- Opening Delimiter -

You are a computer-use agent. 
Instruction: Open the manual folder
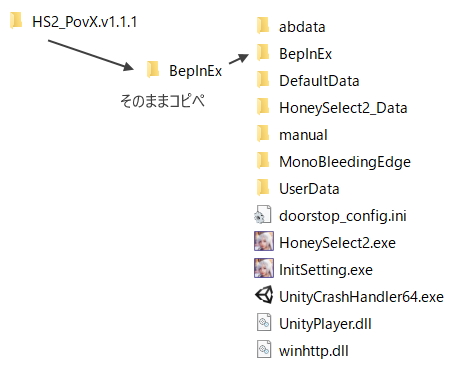coord(303,135)
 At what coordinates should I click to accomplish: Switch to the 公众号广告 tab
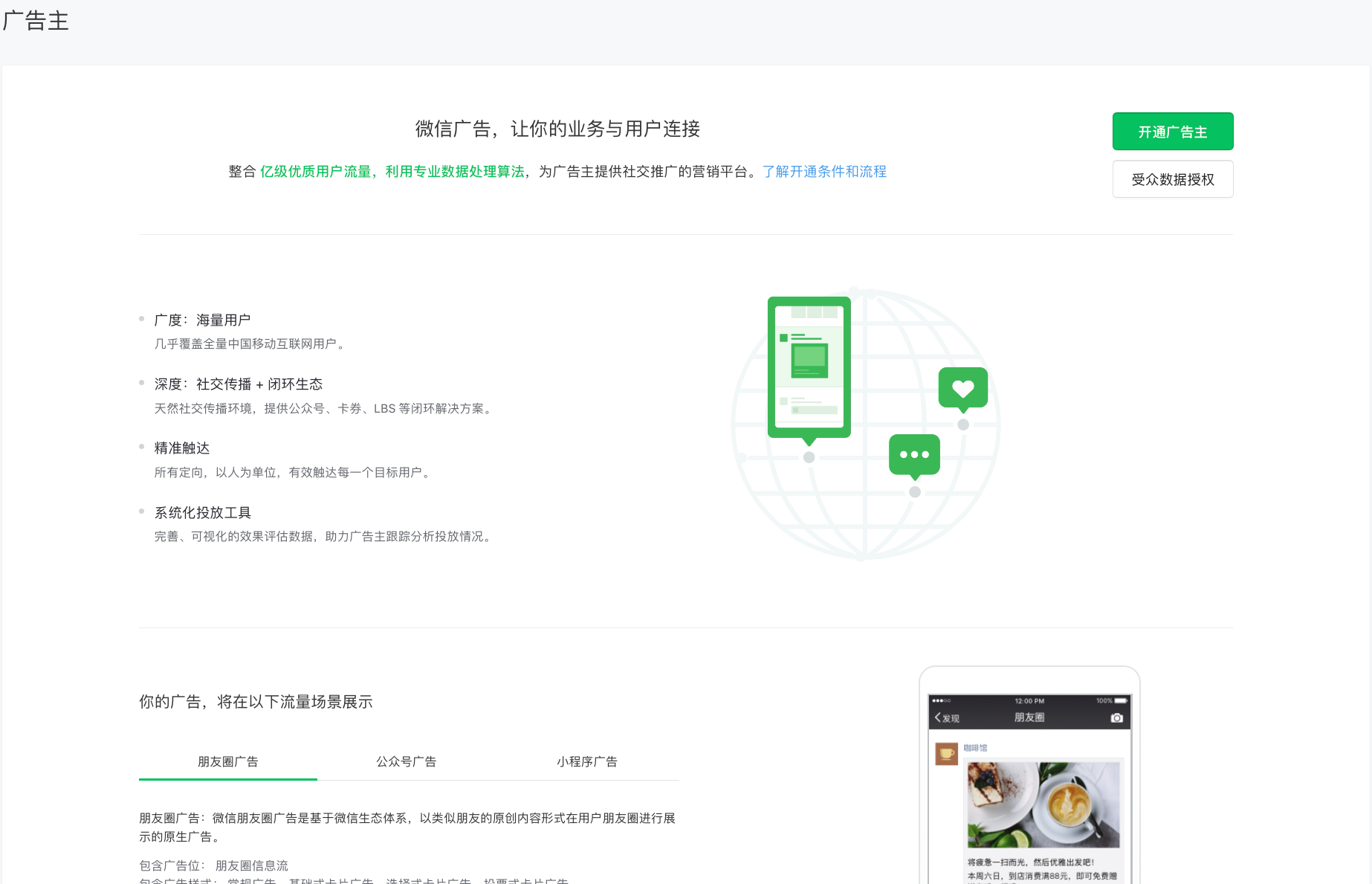406,761
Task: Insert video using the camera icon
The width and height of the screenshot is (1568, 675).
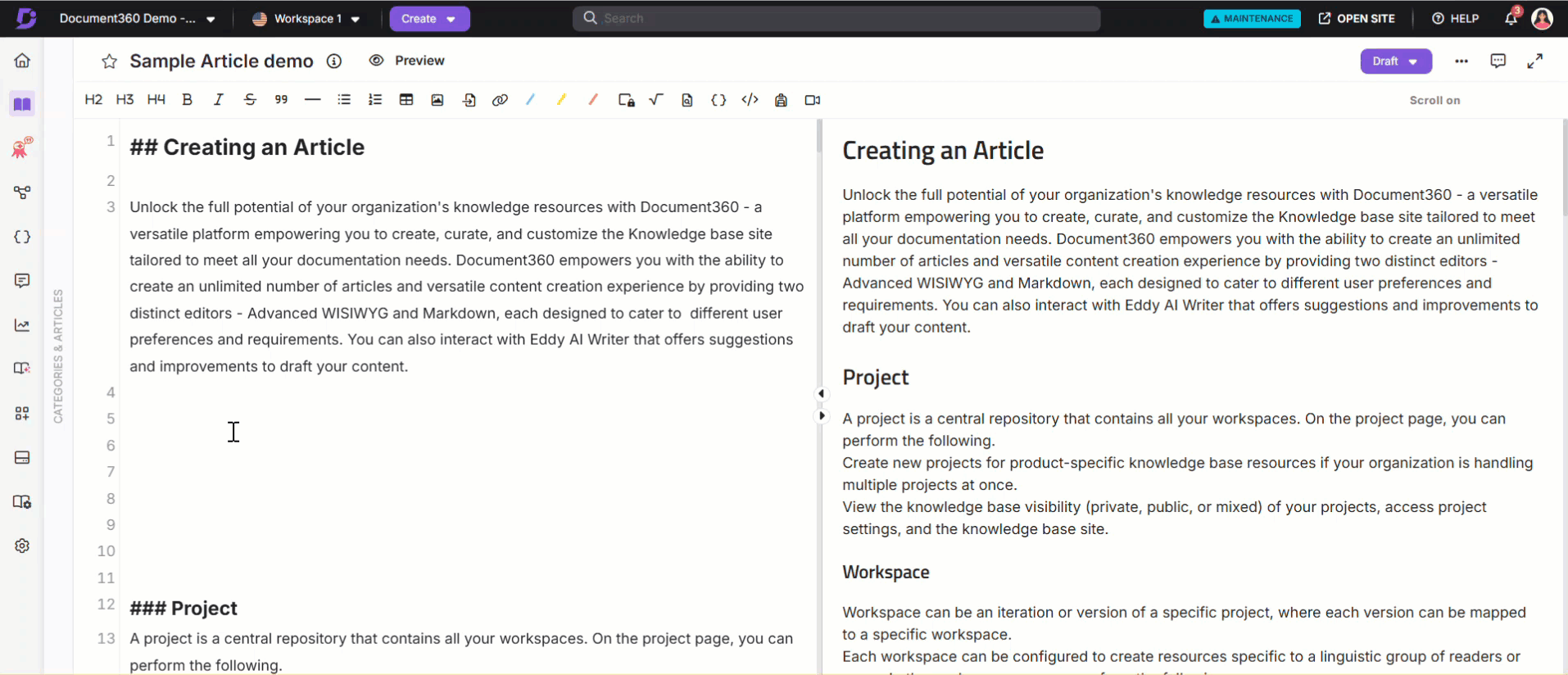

- Closing Delimiter -

Every line of the data above is to be repeated exactly; the images are to be left out.

You are a computer-use agent. 
Instruction: Open the manual folder
coord(303,135)
 At what coordinates should I click to accomplish: Switch to the 公众号广告 tab
406,761
Task: Insert video using the camera icon
The width and height of the screenshot is (1568, 675).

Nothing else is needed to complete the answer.